§ **Selected extract**:
==============================
After her talk to a packed room on Thursday, Janet Napolitano, president of the University of California, asked audience members to raise their hands if they planned to meet with members of Congress or their staffs while here in Washington.
Only about a half-dozen or so hands shot up in a room full of some 700 graduate-school administrators attending the annual meeting of the Council of Graduate Schools.
“I just defined the echo chamber,” Ms. Napolitano said, referring to the tendency of graduate-education leaders to preach to the choir rather than make an effective case for support to lawmakers and the broader public.
Ms. Napolitano and other administrators at the conference emphasized that universities need to better explain how graduate students benefit the public good.
Ms. Napolitano, who oversees a 10-campus system that is home to more than 50,000 graduate and professional students, and produces 7 percent of the nation’s doctorates, stressed the economic payoff.
“For those who see no connection between graduate education and the economy at large,” Ms. Napolitano said, “we can cite the 640 start-up companies that are based on UC inventions alone—inventions that exist, in large part, because of graduate research.”
In an era of tight government budgets, Ms. Napolitano, who has served as governor of Arizona and more recently as secretary of homeland security, told the crowd to use anecdotes about research that has improved lives and livelihoods to counter the “often extreme and generally unfounded” stories that often frame the debate over graduate education, such as the barista with a Ph.D.
Tracking Students
There were no Ph.D. baristas, or any other recent graduate students, at the meeting to discuss how real such issues may be. But many of the graduate-school deans and other administrators at the meeting acknowledged that graduate education faces major challenges today.
==============================
§ **Requirement A**: List every office or position that the article on the graduate-schools meeting says Janet Napolitano has held.
§ **Requirement B**: Reproduce everything in the article on the graduate-schools meeting from "In an era of" down to "major challenges today.".

§ **Dataset excerpt**:
==============================
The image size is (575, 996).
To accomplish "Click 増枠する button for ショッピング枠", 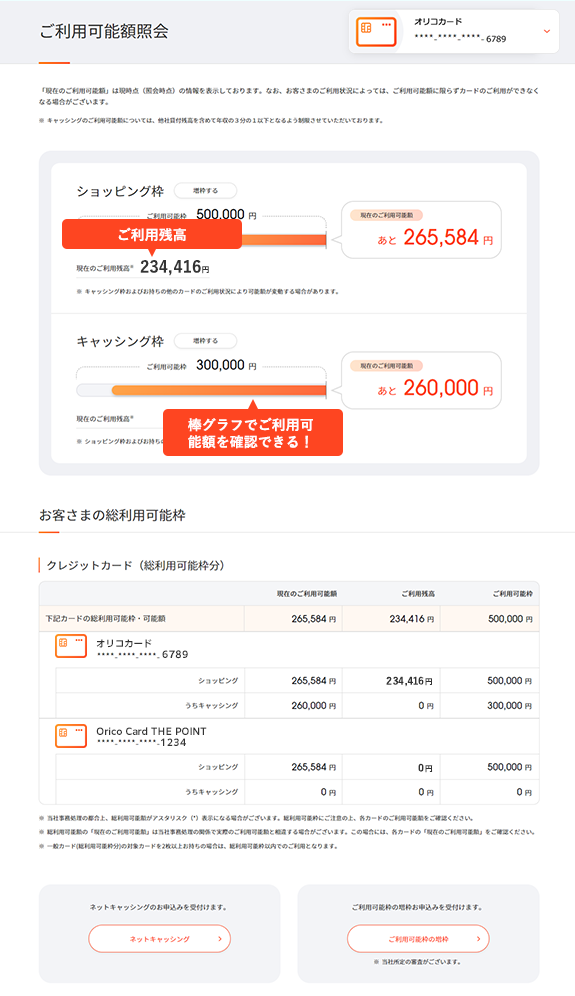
==============================
§ **Task solution A**: President of the University of California, governor of Arizona, and secretary of homeland security.

§ **Task solution B**:
In an era of tight government budgets, Ms. Napolitano, who has served as governor of Arizona and more recently as secretary of homeland security, told the crowd to use anecdotes about research that has improved lives and livelihoods to counter the “often extreme and generally unfounded” stories that often frame the debate over graduate education, such as the barista with a Ph.D.
Tracking Students
There were no Ph.D. baristas, or any other recent graduate students, at the meeting to discuss how real such issues may be. But many of the graduate-school deans and other administrators at the meeting acknowledged that graduate education faces major challenges today.